Antoine Beaupr : Using a Yubikey NEO for SSH and OpenPGP on Debian jessie

I recently ordered two Yubikey devices from Yubico, partly because of a special offer from Github. I ordered both a Yubikey NEO and a Yubikey 4, although I am not sure I remember why I ordered two - you can see their Yubikey product comparison if you want to figure that out, but basically, the main difference is that the NEO has support for NFC while the "4" has support for larger RSA key sizes (4096). This article details my experiment on the matter. It is partly based on first hand experience, but also links to various other tutorials that helped me along the way. Especially thanks to folks on various IRC channels that really helped me out in understanding this. My objective in getting a hardware security token like this was three-fold:
  1. use 2FA on important websites like Github, to improve the security of critical infrastructure (like my Borg backup software)
  2. login to remote SSH servers without exposing my password or my private key material on third party computers
  3. store OpenPGP key material on the key securely, so that the private key material can never be compromised
To make a long story short: this article documents step 2 and implicitly step 3 (because I use OpenPGP to login to SSH servers). However it is not possible to use the key on arbitrary third party computers, given how much setup was necessary to make the thing work at all. 2FA on the Github site completely failed, but could be used on other sites, although this is not covered by this article. I have also not experimented in details the other ways the Yubikey can also be used (sorry for the acronym flood) as: Update: OATH works! It is easy to configure and i added a section below.

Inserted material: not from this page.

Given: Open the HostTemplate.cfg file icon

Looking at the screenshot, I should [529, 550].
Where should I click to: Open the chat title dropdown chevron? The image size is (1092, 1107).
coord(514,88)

Not recommended After experimenting with the device and doing a little more research, I am not sure it was the right decision to buy a Yubikey. I would not recommend buying Yubikey devices because they don't allow changing the firmware, making the device basically proprietary, even in the face of an embarrassing security vulnerability on the Yubikey NEO that came out in 2015. A security device, obviously, should be as open as the protocols it uses, otherwise it's basically impossible to trust that the crypto hasn't been backdoored or compromised, or, in this case, is vulnerable to the simplest drive-by attacks. Furthermore, it turns out that the primary use case that Github was promoting is actually not working as advertised: to use the Yubikey on Github, you actually first need to configure 2FA with another tool, either with your phone's text messages (SMS) or with something like Google Authenticator. After contacting Github support, they explained that the Yubikey is seen as a "backup device", which seems really odd to me, especially considering the promotion and the fact that I don't have a "smart" (aka "Google", it seems these days) phone or the desire to share my personal phone number with Github. Finally, as I mentioned before, the fact that those devices are fairly new and the configuration necessary to make them work at all is completely obtuse, non-standardized or at least not available by default on arbitrary computers makes them basically impossible to use on other computers than your own specially crafted gems.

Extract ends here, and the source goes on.